**Task instructions**
Begin at the line containing "Enable auto-create user" in the entries below and end at the line containing "Given: Select the イコール sprite"; transcribe that range exactly and nothing outside it.
Data provided below:
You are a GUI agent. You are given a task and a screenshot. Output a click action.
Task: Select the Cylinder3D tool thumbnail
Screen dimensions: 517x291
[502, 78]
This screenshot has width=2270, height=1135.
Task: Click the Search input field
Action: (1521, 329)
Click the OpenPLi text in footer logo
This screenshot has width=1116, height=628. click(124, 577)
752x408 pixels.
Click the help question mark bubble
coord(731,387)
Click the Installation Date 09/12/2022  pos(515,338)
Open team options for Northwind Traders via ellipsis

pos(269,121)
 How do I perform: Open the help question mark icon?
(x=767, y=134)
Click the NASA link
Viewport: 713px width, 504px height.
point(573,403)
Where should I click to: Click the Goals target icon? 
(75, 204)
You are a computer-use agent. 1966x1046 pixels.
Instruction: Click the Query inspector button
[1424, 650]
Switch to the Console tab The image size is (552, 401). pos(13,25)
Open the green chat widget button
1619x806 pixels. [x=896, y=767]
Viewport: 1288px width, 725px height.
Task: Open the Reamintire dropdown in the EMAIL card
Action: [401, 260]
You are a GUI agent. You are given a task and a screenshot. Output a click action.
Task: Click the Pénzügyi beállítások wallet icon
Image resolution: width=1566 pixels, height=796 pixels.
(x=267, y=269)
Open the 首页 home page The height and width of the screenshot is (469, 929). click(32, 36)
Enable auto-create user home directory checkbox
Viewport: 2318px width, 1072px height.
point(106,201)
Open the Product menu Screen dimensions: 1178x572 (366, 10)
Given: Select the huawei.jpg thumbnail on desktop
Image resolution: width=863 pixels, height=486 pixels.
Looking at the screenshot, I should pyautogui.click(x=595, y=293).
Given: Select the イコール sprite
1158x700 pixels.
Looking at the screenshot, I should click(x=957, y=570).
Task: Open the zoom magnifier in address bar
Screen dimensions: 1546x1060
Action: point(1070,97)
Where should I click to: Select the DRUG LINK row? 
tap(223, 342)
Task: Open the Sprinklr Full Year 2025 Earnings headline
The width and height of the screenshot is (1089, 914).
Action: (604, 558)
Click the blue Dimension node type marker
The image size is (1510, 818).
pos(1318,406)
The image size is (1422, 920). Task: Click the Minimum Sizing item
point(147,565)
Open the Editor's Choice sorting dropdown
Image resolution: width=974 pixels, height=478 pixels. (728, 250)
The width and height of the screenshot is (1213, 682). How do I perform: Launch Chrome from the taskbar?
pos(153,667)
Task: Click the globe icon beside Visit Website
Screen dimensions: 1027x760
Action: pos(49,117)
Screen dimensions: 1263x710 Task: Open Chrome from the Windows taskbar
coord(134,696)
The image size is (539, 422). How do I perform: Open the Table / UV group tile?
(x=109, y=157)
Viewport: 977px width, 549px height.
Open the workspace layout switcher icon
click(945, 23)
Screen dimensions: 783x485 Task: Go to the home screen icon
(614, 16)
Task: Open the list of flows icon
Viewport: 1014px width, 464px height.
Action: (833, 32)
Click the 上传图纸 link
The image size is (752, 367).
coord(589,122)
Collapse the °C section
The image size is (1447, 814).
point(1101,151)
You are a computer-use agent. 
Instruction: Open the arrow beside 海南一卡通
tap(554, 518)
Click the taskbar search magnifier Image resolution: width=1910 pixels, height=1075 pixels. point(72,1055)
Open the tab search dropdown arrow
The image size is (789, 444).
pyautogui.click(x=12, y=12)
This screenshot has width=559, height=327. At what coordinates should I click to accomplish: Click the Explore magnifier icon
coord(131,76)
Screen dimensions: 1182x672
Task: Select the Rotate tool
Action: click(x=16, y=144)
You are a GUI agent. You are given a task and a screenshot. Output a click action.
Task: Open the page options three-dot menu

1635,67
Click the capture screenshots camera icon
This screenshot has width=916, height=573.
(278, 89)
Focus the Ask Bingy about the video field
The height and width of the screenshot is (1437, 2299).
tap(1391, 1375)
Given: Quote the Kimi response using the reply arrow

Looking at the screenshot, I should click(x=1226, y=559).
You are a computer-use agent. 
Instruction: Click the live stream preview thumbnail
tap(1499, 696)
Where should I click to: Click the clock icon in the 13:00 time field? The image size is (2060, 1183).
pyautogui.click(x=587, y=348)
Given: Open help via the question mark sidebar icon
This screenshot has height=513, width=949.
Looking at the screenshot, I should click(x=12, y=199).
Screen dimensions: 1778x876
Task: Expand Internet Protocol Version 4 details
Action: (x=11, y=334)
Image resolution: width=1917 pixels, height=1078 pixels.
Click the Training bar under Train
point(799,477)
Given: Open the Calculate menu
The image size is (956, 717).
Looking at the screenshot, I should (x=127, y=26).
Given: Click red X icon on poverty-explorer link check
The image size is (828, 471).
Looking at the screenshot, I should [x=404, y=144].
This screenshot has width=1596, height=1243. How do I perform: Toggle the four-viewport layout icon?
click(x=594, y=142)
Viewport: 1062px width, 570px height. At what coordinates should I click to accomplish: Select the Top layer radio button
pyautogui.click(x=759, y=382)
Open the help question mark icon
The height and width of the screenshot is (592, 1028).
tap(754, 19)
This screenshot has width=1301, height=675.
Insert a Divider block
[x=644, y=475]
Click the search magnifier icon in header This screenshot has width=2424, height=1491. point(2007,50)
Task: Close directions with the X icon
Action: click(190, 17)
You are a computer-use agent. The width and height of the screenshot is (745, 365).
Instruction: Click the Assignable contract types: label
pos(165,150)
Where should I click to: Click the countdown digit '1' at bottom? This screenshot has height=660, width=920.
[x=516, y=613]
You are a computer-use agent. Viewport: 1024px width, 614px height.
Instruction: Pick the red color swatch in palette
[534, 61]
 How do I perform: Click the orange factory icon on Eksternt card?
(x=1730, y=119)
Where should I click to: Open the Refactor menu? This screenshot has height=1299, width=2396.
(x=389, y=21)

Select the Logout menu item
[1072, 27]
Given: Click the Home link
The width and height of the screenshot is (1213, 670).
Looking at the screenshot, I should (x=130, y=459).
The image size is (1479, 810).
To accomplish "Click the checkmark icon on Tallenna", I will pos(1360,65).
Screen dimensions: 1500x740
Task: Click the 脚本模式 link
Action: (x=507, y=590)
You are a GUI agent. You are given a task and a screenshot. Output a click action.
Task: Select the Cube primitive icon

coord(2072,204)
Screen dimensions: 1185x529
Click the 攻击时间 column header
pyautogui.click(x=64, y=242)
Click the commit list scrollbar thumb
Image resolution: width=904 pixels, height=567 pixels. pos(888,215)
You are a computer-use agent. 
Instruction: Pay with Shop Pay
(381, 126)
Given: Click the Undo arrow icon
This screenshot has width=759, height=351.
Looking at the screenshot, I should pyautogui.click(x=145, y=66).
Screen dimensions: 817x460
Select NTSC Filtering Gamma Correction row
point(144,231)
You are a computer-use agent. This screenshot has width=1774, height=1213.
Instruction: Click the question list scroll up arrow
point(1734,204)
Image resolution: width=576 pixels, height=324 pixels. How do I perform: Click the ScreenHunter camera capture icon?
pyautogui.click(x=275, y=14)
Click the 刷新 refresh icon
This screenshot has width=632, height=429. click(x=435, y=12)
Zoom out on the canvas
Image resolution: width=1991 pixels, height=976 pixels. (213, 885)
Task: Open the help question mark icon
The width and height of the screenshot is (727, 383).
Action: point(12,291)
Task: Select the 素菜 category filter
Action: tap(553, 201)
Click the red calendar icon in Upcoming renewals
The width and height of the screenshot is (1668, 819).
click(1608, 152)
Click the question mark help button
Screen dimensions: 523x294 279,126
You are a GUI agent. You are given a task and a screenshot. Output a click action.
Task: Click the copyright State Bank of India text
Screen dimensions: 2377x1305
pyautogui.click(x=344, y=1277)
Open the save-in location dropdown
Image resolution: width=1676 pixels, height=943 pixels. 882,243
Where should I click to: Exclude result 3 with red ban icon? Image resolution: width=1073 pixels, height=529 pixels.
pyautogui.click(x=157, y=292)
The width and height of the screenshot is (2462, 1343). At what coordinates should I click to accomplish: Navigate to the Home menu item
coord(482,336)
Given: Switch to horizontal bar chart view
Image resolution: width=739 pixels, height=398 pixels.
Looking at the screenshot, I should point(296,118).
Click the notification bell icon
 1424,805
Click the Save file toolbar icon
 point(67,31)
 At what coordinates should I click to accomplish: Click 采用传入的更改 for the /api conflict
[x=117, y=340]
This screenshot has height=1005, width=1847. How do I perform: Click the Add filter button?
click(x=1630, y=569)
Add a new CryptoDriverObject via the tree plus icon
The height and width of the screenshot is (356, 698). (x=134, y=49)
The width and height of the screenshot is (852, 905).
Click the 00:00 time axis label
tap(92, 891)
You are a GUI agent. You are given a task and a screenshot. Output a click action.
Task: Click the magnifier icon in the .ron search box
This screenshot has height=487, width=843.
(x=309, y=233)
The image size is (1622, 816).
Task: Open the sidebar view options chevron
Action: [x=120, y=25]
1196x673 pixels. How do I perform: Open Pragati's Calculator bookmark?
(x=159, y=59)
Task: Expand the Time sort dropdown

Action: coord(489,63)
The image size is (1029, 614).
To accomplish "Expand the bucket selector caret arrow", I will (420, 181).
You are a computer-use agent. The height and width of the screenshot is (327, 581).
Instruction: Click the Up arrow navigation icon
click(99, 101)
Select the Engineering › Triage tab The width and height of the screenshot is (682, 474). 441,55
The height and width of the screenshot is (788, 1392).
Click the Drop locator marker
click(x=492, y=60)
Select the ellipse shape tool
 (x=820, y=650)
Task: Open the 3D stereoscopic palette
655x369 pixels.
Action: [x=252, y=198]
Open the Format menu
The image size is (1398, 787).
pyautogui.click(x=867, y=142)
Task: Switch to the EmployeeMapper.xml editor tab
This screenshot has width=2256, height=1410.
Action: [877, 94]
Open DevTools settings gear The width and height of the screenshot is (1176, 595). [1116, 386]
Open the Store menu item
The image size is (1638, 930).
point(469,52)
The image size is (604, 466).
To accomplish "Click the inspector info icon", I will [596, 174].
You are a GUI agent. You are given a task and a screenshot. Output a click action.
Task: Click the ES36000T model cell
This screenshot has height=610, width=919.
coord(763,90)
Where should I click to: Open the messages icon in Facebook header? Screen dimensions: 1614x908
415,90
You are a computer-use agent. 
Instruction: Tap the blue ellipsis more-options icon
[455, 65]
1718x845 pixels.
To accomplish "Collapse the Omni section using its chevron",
End of Data provided.
**Problem solution**
Enable auto-create user home directory checkbox
Viewport: 2318px width, 1072px height.
point(106,201)
Open the Product menu Screen dimensions: 1178x572 (366, 10)
Given: Select the huawei.jpg thumbnail on desktop
Image resolution: width=863 pixels, height=486 pixels.
Looking at the screenshot, I should pyautogui.click(x=595, y=293).
Given: Select the イコール sprite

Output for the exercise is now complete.